• **TASK TO CARRY OUT**:
Scan the lines below; pull out those with "field".

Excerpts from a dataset
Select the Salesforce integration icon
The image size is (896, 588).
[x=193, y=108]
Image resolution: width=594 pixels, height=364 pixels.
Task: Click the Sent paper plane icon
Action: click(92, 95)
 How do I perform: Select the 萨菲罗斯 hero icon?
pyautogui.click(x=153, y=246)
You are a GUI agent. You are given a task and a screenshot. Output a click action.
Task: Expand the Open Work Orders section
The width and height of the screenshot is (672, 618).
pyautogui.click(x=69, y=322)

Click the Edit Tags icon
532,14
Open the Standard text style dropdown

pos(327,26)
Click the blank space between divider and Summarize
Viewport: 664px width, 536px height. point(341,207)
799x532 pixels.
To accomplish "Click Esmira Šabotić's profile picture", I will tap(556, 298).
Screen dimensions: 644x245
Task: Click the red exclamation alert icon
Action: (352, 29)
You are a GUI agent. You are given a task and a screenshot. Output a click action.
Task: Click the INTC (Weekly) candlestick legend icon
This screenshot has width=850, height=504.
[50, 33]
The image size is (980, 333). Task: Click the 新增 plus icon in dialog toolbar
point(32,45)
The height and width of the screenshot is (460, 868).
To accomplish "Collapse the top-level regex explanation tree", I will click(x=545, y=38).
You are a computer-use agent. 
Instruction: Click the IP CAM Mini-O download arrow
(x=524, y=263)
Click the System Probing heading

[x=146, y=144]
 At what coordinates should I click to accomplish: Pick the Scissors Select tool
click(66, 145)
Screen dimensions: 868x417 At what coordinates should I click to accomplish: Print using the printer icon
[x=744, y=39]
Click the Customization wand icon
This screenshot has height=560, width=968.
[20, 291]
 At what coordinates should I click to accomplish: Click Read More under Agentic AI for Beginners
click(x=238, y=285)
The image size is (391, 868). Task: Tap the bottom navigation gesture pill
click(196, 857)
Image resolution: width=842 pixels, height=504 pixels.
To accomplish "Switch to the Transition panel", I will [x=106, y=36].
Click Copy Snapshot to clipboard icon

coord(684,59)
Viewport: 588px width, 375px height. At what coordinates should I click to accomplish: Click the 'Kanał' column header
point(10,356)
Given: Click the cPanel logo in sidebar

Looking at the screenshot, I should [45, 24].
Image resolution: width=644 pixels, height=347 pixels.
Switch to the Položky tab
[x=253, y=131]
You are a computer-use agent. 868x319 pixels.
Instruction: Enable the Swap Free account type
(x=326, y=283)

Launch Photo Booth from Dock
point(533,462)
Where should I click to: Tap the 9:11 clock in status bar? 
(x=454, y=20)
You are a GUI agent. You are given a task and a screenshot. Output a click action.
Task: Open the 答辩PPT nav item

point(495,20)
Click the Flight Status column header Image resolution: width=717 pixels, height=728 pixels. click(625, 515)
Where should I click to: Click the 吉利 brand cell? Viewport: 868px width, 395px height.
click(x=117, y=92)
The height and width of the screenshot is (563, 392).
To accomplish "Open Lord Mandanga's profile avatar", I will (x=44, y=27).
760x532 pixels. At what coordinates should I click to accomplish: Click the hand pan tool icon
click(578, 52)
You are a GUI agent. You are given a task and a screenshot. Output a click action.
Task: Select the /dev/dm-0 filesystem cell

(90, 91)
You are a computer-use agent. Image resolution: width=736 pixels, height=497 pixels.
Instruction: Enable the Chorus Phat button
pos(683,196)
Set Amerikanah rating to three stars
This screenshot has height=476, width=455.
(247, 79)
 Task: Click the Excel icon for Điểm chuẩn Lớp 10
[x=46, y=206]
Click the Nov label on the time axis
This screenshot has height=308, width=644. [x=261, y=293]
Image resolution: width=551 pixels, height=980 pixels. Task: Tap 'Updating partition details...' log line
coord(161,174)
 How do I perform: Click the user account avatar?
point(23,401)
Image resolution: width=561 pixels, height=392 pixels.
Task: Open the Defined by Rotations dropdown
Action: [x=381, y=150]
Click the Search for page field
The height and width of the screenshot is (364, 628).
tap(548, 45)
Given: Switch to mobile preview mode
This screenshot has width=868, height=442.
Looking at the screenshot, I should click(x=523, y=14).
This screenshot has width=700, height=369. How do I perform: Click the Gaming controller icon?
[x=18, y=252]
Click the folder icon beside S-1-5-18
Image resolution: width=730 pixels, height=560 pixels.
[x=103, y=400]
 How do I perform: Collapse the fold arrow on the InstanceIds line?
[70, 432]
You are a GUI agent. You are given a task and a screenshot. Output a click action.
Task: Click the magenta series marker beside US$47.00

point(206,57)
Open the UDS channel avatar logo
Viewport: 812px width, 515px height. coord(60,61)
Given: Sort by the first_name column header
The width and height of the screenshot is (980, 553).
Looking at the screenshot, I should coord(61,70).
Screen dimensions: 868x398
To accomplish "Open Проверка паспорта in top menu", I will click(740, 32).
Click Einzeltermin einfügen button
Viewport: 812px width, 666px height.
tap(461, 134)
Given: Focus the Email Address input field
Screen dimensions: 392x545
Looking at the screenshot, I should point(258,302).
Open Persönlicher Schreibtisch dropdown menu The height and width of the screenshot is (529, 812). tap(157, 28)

• **ANSWER FOR THE TASK**:
Click the Search for page field
Given: Focus the Email Address input field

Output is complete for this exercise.